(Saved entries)
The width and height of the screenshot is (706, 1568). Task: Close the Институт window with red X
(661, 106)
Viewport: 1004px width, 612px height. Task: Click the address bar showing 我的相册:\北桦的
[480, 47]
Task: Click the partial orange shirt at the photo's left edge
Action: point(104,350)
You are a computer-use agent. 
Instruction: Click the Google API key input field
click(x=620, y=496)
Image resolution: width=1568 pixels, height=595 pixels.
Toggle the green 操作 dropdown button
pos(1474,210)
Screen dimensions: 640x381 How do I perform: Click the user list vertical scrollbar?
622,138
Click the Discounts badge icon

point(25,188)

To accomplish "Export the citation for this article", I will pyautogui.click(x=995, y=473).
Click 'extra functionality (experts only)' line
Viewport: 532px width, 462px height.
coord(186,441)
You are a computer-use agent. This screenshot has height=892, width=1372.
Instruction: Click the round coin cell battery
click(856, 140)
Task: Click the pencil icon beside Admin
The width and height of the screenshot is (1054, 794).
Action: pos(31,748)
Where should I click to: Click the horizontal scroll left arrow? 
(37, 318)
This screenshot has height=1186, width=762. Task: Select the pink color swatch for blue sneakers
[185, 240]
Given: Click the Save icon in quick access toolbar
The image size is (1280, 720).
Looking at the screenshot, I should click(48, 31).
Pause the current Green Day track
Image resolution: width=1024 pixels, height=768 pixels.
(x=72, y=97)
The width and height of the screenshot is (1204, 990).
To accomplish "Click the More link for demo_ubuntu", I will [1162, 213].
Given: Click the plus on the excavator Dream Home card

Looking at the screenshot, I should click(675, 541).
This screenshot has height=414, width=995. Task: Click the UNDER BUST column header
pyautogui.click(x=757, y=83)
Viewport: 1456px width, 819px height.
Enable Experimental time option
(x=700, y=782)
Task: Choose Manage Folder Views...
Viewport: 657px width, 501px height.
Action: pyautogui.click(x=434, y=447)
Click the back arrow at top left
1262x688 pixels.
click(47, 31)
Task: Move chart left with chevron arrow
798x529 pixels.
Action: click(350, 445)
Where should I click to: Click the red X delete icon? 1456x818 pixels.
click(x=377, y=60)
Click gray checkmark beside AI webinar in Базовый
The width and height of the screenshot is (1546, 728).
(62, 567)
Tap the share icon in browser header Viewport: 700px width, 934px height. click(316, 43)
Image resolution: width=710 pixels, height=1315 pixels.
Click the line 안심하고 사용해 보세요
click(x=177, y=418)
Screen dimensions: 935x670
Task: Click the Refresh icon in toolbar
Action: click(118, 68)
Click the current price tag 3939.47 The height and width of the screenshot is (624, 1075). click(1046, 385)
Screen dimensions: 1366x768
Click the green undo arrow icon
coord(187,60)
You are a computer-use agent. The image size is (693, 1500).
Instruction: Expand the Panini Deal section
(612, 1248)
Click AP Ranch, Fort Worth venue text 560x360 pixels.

- Work instruction
Nothing should appear in the output except the lines from the one with "The image size is (1280, 720)." through the end of the records above, copied exactly.

- The answer
The image size is (1280, 720).
Looking at the screenshot, I should click(48, 31).
Pause the current Green Day track
Image resolution: width=1024 pixels, height=768 pixels.
(x=72, y=97)
The width and height of the screenshot is (1204, 990).
To accomplish "Click the More link for demo_ubuntu", I will [1162, 213].
Given: Click the plus on the excavator Dream Home card

Looking at the screenshot, I should click(675, 541).
This screenshot has height=414, width=995. Task: Click the UNDER BUST column header
pyautogui.click(x=757, y=83)
Viewport: 1456px width, 819px height.
Enable Experimental time option
(x=700, y=782)
Task: Choose Manage Folder Views...
Viewport: 657px width, 501px height.
Action: pyautogui.click(x=434, y=447)
Click the back arrow at top left
1262x688 pixels.
click(47, 31)
Task: Move chart left with chevron arrow
798x529 pixels.
Action: click(350, 445)
Where should I click to: Click the red X delete icon? 1456x818 pixels.
click(x=377, y=60)
Click gray checkmark beside AI webinar in Базовый
The width and height of the screenshot is (1546, 728).
(62, 567)
Tap the share icon in browser header Viewport: 700px width, 934px height. click(316, 43)
Image resolution: width=710 pixels, height=1315 pixels.
Click the line 안심하고 사용해 보세요
click(x=177, y=418)
Screen dimensions: 935x670
Task: Click the Refresh icon in toolbar
Action: click(118, 68)
Click the current price tag 3939.47 The height and width of the screenshot is (624, 1075). click(1046, 385)
Screen dimensions: 1366x768
Click the green undo arrow icon
coord(187,60)
You are a computer-use agent. The image size is (693, 1500).
Instruction: Expand the Panini Deal section
(612, 1248)
Click AP Ranch, Fort Worth venue text 560x360 pixels.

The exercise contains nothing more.